Each of the reduction rules in Vocabulator is implemented as a JavaScript function which is fed into a general-purpose lemmatization engine. These rule functions (whether they represent simple suffix removal or something more complicated as in syncopation) are black-boxes to this engine, and thus the engine can theoretically be used to lemmatize a wide variety of inflected languages simply by providing a new collection of rewriting rules. For a detailed description of this abstract lemmatization engine, see the comments in the source code.

User Interface

The main screen is vertically split into two panels: one containing the text on the right, and one containing vocabulary output on the left.

The text can be supplied either by pasting into a textbox, or by entering a passage reference for a preloaded work, in this case the Consolatio.

Vocabulator runs entirely in the browser, and unlike many other tools (such as the Alpheios reader) it does not rely on a server API for morphological analysis. Even for complicated words like "portarequene" which result in over 1000 analysed forms, processing only takes around 30ms. This is fast enough to allow results to be shown immediately when hovering over words, without precomputing or caching results.

Words can be control-clicked to be marked as known. Known words are shown in gray and will not be included in printed vocabulary lists. A user's list of known words is saved in browser localStorage.
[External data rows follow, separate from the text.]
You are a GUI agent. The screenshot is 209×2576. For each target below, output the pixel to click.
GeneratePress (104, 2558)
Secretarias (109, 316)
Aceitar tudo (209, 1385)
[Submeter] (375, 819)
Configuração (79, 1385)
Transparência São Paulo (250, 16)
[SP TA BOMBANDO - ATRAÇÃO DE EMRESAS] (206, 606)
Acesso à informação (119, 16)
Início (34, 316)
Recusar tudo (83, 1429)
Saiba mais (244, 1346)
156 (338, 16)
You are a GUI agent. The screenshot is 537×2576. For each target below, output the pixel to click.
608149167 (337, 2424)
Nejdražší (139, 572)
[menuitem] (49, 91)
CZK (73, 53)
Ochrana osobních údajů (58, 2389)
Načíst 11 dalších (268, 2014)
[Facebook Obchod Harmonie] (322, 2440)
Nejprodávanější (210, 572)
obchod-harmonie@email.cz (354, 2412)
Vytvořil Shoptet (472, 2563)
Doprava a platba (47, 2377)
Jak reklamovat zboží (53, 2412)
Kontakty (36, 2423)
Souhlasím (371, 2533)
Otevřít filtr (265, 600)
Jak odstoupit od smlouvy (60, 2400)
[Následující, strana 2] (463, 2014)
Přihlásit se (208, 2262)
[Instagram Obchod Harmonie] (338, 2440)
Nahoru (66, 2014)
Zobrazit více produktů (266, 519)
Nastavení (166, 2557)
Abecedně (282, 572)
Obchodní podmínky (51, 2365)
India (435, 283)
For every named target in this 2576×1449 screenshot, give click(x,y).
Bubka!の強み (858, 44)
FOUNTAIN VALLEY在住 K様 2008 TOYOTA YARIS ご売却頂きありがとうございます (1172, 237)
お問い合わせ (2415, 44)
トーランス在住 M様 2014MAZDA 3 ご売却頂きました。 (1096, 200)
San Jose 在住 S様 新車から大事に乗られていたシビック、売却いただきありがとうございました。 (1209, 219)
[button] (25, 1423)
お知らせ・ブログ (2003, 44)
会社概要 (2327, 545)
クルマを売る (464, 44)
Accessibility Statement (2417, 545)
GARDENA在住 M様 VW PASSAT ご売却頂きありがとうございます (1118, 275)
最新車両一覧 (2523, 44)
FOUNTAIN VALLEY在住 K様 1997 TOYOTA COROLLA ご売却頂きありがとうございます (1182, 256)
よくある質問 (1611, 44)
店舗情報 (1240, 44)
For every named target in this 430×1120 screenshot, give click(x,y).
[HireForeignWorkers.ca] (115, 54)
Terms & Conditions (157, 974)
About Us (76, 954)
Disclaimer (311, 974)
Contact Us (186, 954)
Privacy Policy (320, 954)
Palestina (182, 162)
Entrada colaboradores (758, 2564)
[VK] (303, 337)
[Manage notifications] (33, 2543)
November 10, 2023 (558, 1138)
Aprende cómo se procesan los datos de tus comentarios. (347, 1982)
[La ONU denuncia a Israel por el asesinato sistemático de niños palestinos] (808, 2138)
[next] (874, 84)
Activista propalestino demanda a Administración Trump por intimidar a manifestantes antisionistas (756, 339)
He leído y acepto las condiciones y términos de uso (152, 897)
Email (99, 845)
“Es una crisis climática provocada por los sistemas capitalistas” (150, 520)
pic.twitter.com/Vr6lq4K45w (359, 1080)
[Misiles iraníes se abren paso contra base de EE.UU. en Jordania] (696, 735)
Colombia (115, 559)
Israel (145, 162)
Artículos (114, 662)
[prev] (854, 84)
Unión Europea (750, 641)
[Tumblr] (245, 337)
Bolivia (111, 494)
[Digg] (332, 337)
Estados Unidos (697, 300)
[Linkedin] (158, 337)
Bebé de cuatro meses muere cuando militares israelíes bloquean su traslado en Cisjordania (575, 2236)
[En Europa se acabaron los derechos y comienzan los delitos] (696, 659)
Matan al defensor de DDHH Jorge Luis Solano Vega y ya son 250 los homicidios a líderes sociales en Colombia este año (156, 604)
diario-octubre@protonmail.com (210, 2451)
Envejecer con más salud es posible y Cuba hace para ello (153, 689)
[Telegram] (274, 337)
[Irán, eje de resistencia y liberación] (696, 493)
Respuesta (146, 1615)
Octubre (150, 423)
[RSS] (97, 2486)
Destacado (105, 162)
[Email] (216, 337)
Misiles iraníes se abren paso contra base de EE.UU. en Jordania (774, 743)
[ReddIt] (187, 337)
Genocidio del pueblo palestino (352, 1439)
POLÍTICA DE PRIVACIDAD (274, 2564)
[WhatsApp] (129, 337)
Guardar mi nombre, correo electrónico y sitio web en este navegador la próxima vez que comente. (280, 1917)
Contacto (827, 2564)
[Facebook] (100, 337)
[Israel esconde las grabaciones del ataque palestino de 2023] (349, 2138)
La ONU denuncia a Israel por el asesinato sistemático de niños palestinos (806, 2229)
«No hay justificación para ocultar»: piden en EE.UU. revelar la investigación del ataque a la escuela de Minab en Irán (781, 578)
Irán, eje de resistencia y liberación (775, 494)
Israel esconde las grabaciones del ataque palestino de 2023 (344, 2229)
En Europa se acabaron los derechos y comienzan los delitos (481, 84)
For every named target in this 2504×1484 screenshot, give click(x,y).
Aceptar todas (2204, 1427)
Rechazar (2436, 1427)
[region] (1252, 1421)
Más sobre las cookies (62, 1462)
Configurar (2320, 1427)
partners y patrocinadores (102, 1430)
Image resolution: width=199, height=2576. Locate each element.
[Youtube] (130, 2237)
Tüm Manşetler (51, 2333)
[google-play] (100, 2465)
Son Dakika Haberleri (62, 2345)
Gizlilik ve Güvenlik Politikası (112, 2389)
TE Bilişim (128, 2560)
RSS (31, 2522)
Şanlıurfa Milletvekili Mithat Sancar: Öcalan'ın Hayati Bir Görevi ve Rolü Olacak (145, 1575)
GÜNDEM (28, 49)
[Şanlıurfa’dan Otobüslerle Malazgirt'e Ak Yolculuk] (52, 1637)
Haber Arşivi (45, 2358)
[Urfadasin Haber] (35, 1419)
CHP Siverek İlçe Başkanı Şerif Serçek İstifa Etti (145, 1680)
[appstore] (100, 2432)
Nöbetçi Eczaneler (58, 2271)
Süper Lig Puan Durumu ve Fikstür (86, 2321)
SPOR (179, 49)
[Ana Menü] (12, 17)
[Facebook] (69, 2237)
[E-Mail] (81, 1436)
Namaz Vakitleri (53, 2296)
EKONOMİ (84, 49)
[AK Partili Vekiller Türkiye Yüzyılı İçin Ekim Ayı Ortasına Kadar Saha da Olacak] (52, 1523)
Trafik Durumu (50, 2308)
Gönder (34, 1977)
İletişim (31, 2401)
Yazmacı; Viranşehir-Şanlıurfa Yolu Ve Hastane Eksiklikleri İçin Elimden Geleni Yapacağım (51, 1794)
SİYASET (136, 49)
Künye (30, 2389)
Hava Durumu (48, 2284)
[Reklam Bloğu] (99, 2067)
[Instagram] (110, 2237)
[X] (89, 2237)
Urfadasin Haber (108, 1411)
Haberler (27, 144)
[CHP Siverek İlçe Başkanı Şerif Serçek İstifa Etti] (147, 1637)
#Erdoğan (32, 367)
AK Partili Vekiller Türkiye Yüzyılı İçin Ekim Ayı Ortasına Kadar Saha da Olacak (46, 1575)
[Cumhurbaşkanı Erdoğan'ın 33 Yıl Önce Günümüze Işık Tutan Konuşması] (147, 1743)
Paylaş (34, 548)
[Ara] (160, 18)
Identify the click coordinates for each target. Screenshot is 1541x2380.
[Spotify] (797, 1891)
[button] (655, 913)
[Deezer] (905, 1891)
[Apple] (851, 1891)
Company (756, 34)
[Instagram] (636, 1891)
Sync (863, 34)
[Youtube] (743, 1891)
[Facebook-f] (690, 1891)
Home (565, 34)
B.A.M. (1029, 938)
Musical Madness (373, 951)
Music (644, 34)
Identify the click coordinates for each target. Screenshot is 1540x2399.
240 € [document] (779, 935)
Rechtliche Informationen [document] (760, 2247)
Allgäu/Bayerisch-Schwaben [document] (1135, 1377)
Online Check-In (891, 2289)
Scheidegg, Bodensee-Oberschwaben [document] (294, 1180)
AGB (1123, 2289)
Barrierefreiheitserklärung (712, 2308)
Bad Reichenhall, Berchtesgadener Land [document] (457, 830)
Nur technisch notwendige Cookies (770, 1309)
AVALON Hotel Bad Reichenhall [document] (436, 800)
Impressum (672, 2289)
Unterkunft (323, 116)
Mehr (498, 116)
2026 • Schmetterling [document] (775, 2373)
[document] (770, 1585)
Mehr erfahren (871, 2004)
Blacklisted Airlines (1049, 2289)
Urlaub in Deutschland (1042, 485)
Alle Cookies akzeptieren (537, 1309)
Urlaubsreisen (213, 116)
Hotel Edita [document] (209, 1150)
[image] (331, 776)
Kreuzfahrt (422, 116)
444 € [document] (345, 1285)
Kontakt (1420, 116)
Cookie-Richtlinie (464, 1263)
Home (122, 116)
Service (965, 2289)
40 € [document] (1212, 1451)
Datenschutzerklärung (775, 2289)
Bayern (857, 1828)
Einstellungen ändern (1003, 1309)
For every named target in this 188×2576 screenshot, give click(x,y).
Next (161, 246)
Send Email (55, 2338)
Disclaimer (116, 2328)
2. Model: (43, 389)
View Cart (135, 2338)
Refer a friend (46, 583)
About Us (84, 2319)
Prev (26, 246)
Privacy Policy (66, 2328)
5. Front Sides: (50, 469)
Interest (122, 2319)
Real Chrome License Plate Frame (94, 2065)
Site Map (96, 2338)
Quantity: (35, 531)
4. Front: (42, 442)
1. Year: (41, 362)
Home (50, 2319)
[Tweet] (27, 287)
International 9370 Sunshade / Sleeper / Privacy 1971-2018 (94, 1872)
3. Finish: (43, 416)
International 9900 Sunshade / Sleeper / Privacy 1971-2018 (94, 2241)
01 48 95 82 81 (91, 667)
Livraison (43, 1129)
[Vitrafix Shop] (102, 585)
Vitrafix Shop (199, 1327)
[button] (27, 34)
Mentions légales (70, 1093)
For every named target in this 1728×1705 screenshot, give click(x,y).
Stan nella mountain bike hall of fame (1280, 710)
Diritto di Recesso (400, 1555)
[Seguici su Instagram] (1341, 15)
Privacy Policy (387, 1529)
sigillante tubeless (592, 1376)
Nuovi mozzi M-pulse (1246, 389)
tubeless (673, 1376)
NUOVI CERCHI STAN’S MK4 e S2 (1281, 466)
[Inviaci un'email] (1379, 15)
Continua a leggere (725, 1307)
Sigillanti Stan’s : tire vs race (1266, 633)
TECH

The user can also view a complete listing of all possible definitions for all unknown words in a passage (without parsings) by switching to the “For Print” mode using the buttons at the top of the left panel. The “For Print” mode also allows easily printing this customized vocabulary list, for instance to be used when translating in the classroom.

Student Experiences

After developing the program for my own use and the use of other students in my upper-level Boethius class, the program was given to students in an intermediate Latin class. The students were optionally allowed to use the program to prepare passages ahead of time for translation in class, and to export a vocabulary list to aid them with their in-class translation. While a formal survey of the students’ experiences with the program was not conducted, the overall response seemed to be very positive. Students found that using Vocabulator greatly reduced the time they spent preparing translations and made the classwork significantly easier. Several students, however, seemed to not be aware of the ability to remove words from the produced vocabulary lists by marking words as known. Although this feature is explained in the help page for Vocabulator, an improved version of the tool should perhaps call attention to this feature more prominently, since it saves paper and reduces time spent filtering through already known words when trying to use a vocabulary list in class.

Conclusion

Vocabulator seems to present a novel approach to helping Latin students read unglossed texts. It is designed especially for reading extended passages and gives full parsing information. By performing all word analysis in the browser, it provides a smooth and interactive reading experience. It integrates well with traditional classroom instruction by allowing a personalized vocabulary list to be exported for any passage. Vocabulator could be extended to other languages, such as Greek or Hebrew, by reusing the engine component (which has no direct connection to Latin), and replacing the Latin rules and dictionary.